----- Supplied material -----
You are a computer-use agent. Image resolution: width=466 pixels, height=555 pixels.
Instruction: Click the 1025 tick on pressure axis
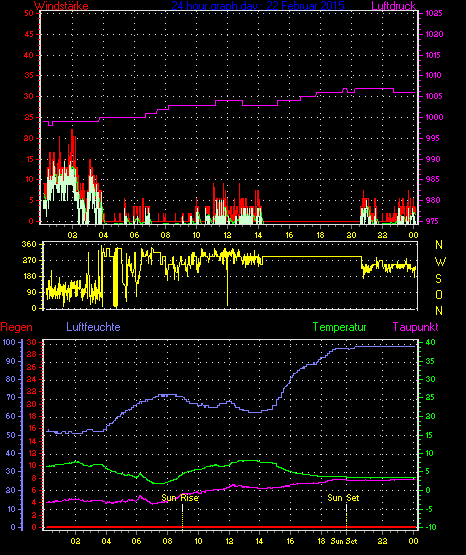coord(434,13)
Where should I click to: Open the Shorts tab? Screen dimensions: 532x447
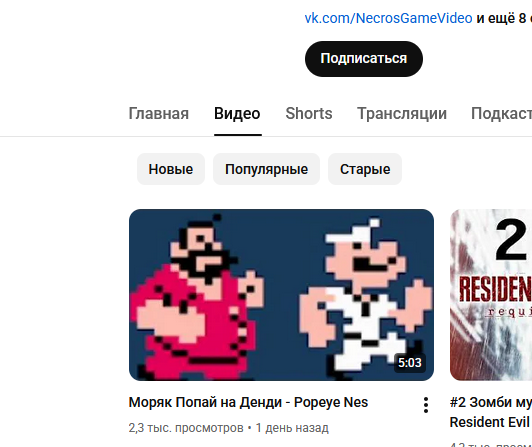point(309,113)
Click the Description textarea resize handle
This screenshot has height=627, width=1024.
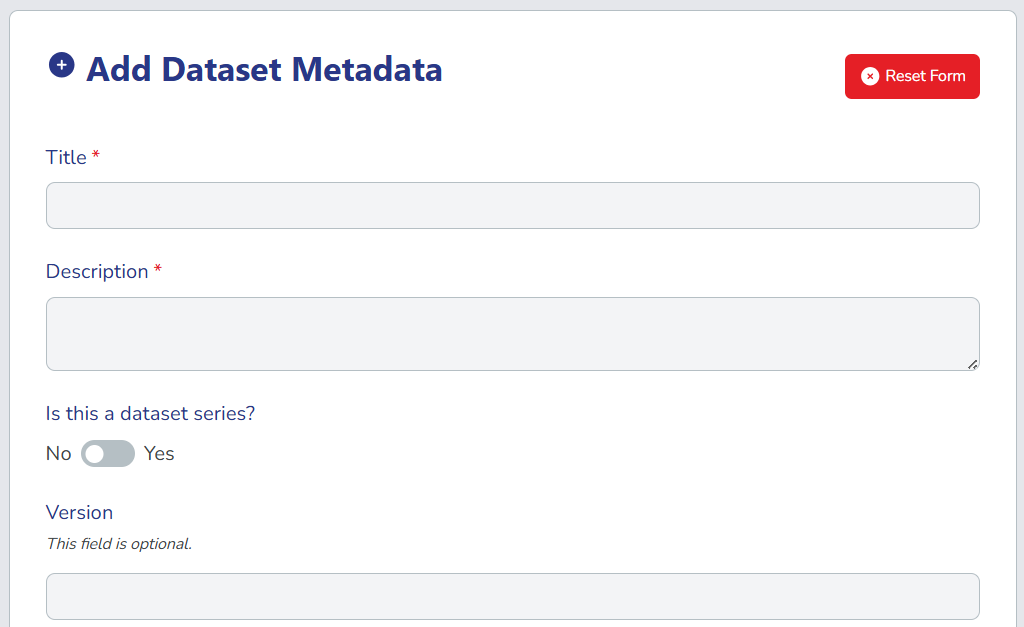973,365
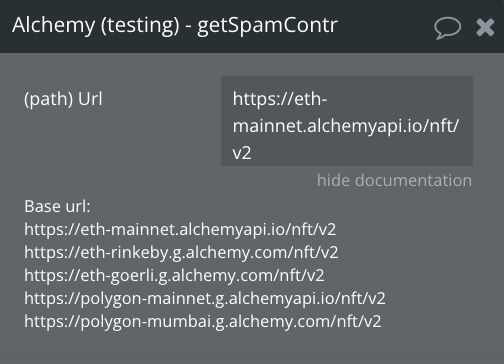Click https://eth- first line of Url input
504x364 pixels.
(280, 99)
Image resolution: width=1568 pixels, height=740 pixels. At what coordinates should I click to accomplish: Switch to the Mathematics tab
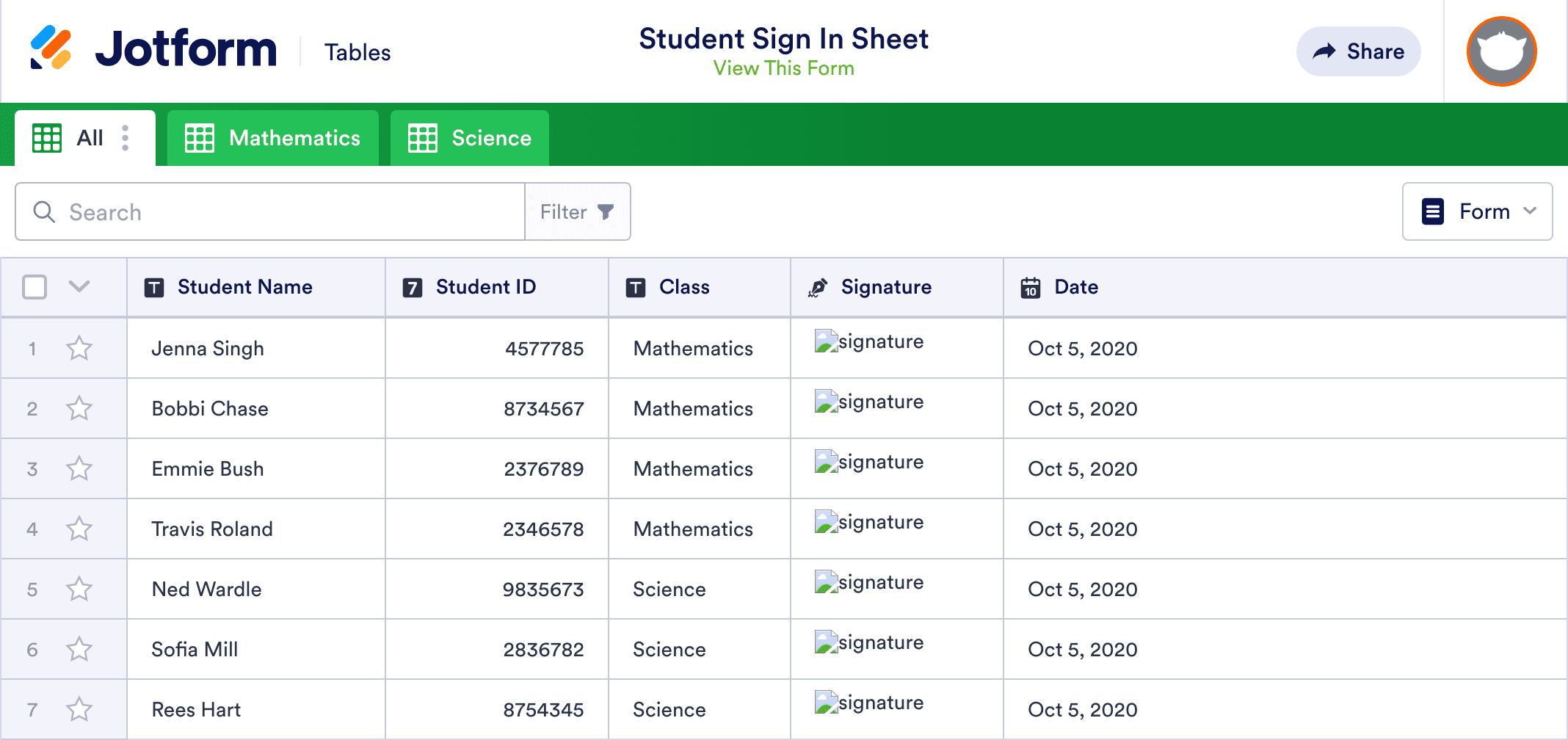pos(272,137)
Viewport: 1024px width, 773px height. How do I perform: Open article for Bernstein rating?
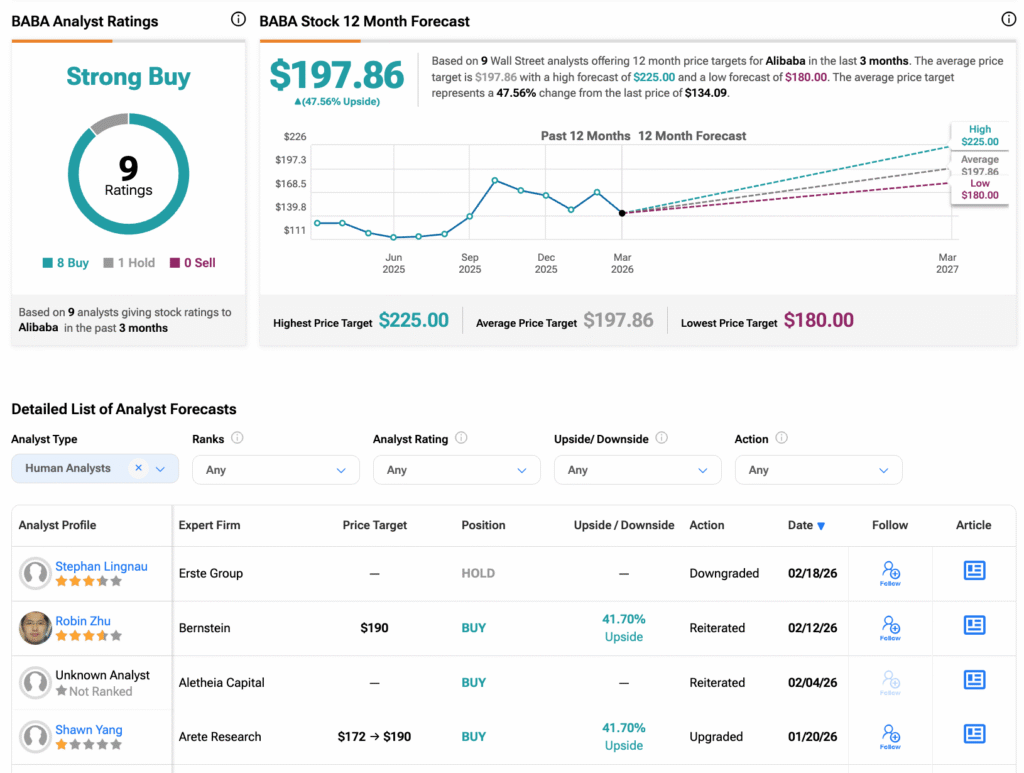click(974, 626)
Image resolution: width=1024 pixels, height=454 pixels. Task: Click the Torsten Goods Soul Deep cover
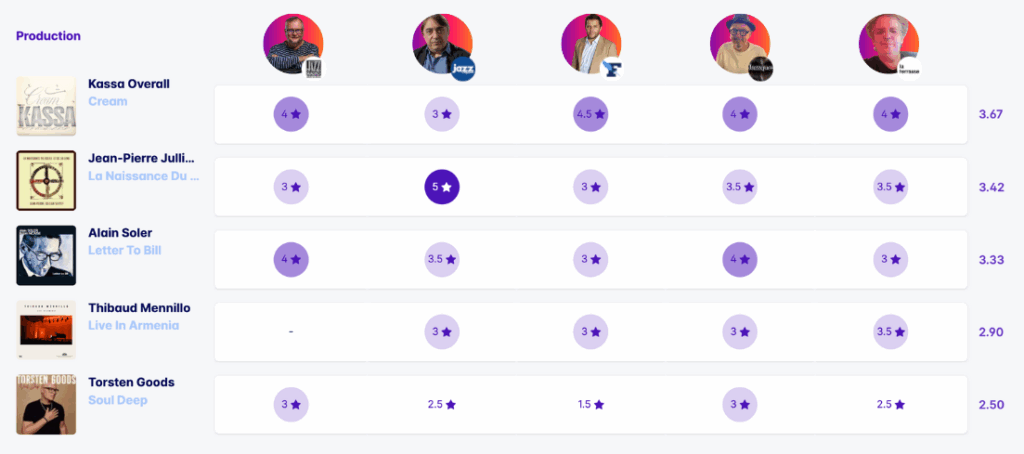[x=46, y=404]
-----
(How to complete this task)
Render the records above word for word and leave the pictures out.

(Output of the task)
You are a computer-use agent. Image resolution: width=466 pixels, height=555 pixels.
Instruction: Click the 1025 tick on pressure axis
coord(434,13)
Where should I click to: Open the Shorts tab? Screen dimensions: 532x447
point(309,113)
Click the Description textarea resize handle
This screenshot has height=627, width=1024.
973,365
Click https://eth- first line of Url input
504x364 pixels.
(280, 99)
Image resolution: width=1568 pixels, height=740 pixels. At what coordinates should I click to accomplish: Switch to the Mathematics tab
pos(272,137)
Viewport: 1024px width, 773px height. How do I perform: Open article for Bernstein rating?
click(974, 626)
Image resolution: width=1024 pixels, height=454 pixels. Task: Click the Torsten Goods Soul Deep cover
[x=46, y=404]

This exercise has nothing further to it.